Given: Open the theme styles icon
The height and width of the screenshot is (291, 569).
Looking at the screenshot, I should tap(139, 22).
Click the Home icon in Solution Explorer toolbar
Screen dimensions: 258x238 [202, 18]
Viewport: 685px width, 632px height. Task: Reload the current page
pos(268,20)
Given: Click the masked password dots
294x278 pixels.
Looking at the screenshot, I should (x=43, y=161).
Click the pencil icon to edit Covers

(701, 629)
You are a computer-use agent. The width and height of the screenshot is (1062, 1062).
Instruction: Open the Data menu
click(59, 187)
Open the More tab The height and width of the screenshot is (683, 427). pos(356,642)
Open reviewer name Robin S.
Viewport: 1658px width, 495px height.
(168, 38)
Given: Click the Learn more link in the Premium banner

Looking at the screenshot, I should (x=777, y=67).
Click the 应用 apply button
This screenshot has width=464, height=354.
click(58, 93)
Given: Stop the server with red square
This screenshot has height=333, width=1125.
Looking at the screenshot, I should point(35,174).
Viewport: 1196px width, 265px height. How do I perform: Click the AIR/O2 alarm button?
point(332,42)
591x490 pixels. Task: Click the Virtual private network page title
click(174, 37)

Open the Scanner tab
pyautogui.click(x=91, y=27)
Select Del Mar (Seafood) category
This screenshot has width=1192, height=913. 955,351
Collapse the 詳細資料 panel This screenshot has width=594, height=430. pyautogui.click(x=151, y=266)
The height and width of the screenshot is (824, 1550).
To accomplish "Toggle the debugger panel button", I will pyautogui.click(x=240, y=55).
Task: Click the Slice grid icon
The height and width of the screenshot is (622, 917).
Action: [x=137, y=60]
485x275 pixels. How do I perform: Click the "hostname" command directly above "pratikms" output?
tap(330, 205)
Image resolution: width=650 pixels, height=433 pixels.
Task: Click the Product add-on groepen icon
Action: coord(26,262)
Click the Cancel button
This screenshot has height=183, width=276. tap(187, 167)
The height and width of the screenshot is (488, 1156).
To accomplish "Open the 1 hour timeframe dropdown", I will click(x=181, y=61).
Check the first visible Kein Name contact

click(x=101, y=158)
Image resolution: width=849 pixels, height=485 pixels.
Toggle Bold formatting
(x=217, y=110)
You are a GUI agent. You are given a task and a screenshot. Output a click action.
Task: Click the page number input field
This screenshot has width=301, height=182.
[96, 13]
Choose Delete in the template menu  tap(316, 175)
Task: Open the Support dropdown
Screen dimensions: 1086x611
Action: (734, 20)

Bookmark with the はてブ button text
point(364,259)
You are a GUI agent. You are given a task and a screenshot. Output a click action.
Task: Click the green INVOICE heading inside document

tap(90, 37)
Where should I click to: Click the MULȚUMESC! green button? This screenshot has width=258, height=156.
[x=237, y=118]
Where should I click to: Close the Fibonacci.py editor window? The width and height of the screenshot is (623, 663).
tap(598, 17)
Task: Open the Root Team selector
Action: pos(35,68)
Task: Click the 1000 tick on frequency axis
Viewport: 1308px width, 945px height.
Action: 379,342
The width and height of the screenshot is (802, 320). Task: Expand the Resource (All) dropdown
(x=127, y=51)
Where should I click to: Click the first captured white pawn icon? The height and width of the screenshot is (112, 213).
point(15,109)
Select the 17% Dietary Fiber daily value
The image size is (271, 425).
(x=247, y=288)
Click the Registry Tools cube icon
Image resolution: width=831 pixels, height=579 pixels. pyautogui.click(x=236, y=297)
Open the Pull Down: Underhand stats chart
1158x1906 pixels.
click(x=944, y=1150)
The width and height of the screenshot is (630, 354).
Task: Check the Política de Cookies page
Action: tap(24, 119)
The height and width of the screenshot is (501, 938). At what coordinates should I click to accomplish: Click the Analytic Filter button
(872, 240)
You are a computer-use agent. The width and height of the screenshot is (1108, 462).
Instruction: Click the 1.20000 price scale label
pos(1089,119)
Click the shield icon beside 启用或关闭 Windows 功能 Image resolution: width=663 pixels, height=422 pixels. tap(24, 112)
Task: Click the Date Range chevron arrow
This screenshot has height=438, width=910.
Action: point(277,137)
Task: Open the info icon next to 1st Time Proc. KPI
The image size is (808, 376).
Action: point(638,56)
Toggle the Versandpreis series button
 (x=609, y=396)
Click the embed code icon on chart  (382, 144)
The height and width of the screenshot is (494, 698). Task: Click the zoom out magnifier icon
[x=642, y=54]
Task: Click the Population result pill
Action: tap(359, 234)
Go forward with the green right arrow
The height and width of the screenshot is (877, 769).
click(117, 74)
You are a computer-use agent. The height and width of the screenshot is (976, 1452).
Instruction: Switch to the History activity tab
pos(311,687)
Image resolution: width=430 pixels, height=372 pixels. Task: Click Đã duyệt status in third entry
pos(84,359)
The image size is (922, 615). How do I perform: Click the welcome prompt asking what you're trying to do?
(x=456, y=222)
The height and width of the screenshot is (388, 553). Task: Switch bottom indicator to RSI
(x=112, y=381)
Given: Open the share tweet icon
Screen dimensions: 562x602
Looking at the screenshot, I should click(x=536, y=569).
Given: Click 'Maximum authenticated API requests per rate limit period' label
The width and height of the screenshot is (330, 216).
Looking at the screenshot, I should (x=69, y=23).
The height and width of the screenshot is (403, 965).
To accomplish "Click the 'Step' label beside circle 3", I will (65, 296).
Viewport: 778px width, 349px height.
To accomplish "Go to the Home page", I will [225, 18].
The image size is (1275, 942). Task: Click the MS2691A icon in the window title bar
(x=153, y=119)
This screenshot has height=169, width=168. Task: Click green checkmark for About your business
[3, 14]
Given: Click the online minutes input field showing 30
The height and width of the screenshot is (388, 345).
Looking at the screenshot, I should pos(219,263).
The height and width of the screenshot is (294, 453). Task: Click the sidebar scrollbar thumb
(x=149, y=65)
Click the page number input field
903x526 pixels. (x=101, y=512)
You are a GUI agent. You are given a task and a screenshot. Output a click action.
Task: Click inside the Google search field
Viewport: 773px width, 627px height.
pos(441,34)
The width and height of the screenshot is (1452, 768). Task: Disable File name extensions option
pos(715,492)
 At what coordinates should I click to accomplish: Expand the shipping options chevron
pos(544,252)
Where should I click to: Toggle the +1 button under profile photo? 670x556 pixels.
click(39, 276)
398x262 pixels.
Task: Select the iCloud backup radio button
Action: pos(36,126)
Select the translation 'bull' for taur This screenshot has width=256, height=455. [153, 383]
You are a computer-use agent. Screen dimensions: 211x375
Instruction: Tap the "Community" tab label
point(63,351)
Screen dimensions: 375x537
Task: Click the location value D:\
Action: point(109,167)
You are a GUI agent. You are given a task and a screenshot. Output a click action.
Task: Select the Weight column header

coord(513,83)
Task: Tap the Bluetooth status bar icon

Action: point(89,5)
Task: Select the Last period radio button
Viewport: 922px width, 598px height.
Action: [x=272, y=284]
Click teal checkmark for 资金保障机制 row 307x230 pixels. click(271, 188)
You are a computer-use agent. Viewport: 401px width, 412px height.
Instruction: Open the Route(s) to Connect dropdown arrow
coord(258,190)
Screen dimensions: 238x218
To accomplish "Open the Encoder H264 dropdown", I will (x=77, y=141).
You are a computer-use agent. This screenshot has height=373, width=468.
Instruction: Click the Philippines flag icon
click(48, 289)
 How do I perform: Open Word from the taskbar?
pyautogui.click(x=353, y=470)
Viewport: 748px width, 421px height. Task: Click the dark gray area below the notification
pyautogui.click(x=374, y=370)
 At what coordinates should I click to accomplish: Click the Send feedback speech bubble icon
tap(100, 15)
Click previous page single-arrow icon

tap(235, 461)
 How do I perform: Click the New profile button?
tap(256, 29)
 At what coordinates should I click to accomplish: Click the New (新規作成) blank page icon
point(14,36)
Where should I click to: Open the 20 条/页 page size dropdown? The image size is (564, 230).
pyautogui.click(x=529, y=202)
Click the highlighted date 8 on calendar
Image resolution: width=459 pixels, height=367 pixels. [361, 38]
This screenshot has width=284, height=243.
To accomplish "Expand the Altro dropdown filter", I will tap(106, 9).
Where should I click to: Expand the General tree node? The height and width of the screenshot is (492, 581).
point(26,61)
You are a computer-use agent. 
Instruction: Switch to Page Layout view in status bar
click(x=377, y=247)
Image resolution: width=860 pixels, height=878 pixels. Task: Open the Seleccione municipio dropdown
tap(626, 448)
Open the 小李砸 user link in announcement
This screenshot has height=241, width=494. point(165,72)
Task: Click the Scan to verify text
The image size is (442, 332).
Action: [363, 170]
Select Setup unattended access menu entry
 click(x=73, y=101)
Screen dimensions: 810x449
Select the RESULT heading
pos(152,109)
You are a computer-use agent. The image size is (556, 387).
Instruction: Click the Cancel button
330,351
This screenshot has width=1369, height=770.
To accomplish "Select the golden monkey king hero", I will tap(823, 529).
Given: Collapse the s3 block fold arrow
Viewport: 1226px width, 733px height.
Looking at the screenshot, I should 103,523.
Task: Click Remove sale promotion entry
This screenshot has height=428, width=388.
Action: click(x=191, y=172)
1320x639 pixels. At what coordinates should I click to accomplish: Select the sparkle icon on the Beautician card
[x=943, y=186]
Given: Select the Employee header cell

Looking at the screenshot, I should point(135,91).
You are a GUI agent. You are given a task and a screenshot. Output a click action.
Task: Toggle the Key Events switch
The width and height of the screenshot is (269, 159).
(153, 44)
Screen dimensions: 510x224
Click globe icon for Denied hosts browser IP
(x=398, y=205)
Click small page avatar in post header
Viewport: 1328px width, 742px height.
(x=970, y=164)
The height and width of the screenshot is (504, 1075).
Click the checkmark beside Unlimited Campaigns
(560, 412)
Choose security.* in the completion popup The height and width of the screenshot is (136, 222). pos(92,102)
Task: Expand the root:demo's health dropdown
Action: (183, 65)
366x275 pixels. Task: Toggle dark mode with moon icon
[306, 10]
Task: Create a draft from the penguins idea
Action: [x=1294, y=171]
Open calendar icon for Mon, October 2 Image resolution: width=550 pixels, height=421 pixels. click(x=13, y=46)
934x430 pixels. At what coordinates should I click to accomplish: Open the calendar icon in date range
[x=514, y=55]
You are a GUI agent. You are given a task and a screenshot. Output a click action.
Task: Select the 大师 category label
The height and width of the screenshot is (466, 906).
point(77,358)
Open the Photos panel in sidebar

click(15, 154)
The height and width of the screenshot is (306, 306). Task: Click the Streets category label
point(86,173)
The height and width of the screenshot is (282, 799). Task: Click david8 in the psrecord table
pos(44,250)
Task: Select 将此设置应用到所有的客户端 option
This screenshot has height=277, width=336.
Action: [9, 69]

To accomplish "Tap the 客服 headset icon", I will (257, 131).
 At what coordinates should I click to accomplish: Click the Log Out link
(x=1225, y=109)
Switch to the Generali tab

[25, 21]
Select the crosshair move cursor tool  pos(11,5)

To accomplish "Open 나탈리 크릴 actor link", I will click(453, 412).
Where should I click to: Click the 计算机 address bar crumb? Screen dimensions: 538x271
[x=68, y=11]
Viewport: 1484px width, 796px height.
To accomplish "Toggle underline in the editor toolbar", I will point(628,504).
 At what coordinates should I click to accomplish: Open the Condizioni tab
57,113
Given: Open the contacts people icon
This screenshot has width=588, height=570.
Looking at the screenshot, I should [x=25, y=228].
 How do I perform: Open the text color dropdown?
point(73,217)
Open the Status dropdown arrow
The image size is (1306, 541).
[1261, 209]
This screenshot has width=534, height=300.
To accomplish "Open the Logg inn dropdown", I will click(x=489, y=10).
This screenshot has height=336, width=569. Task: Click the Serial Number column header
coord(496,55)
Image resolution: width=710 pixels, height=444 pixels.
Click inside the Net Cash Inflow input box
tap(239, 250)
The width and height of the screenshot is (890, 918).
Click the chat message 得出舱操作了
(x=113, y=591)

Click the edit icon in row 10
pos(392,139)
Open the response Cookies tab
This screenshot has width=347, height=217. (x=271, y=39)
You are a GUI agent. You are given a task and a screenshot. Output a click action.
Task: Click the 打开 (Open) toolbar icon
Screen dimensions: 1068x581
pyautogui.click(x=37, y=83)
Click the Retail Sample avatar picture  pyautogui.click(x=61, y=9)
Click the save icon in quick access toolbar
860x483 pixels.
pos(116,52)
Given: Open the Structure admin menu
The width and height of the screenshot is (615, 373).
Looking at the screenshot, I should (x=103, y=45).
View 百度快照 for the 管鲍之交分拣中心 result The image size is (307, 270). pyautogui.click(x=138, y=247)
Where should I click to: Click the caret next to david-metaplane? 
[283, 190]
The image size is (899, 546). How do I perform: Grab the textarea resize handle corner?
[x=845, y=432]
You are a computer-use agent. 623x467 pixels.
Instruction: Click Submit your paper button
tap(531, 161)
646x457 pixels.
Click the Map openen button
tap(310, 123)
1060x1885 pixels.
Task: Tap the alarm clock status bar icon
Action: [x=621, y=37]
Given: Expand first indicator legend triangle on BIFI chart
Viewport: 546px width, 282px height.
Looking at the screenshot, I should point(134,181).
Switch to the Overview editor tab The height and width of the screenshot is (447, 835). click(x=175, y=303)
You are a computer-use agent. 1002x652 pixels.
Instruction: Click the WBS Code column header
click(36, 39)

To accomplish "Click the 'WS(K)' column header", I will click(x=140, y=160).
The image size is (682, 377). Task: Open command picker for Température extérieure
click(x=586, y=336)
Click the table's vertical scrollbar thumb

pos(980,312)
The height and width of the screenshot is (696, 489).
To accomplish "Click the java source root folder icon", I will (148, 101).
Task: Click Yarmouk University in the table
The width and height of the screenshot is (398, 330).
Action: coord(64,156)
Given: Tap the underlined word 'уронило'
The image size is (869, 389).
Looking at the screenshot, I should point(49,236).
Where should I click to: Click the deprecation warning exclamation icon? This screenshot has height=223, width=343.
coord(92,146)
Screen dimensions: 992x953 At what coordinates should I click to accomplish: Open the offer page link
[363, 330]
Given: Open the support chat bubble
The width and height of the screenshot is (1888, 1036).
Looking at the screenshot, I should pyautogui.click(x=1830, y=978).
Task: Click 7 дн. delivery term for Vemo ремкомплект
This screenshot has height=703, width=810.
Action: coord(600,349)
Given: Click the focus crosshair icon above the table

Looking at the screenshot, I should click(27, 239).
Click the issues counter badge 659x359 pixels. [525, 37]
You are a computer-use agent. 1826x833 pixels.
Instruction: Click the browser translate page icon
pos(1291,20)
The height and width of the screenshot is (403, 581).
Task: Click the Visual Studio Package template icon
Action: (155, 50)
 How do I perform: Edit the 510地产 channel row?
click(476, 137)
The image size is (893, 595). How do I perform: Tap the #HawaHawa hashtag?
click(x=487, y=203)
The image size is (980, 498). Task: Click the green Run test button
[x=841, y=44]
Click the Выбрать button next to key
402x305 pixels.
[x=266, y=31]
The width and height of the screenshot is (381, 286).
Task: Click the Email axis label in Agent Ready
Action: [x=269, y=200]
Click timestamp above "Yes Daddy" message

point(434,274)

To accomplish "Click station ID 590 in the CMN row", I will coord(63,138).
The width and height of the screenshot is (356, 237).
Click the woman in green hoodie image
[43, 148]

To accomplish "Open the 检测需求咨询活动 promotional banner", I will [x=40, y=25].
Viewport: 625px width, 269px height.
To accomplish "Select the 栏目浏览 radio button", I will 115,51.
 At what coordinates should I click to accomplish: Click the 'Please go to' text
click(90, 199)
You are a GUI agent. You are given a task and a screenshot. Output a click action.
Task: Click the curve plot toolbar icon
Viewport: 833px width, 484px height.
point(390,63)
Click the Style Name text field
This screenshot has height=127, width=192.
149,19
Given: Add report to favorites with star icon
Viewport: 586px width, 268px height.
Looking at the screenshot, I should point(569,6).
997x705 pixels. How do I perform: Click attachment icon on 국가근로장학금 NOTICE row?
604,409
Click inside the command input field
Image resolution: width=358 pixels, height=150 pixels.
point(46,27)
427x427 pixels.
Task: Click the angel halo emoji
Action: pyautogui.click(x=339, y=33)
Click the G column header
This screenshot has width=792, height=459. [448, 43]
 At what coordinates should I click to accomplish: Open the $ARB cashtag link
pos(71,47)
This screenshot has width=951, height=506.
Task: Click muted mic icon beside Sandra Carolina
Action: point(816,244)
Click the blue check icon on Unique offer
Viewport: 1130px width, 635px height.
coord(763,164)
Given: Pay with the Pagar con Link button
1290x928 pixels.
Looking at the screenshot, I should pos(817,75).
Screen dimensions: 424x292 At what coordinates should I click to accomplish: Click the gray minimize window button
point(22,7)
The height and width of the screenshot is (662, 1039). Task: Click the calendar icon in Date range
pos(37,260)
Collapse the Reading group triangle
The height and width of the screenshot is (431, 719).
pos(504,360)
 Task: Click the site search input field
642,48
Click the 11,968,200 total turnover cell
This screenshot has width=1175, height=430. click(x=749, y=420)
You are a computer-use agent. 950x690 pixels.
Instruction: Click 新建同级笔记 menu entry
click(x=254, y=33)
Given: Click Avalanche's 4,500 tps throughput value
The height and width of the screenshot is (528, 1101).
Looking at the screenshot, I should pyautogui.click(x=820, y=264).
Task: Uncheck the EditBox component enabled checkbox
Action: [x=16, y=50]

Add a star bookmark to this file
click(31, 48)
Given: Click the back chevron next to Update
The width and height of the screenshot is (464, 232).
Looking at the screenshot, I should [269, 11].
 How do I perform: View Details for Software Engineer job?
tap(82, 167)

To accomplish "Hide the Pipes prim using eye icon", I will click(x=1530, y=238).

::::::

With the line that has "Click the 11,968,200 total turnover cell" as the first and the line that has "Given: Click Avalanche's" as the last, repeat exactly that run of lines above and no more.

Click the 11,968,200 total turnover cell
This screenshot has width=1175, height=430. click(x=749, y=420)
You are a computer-use agent. 950x690 pixels.
Instruction: Click 新建同级笔记 menu entry
click(x=254, y=33)
Given: Click Avalanche's 4,500 tps throughput value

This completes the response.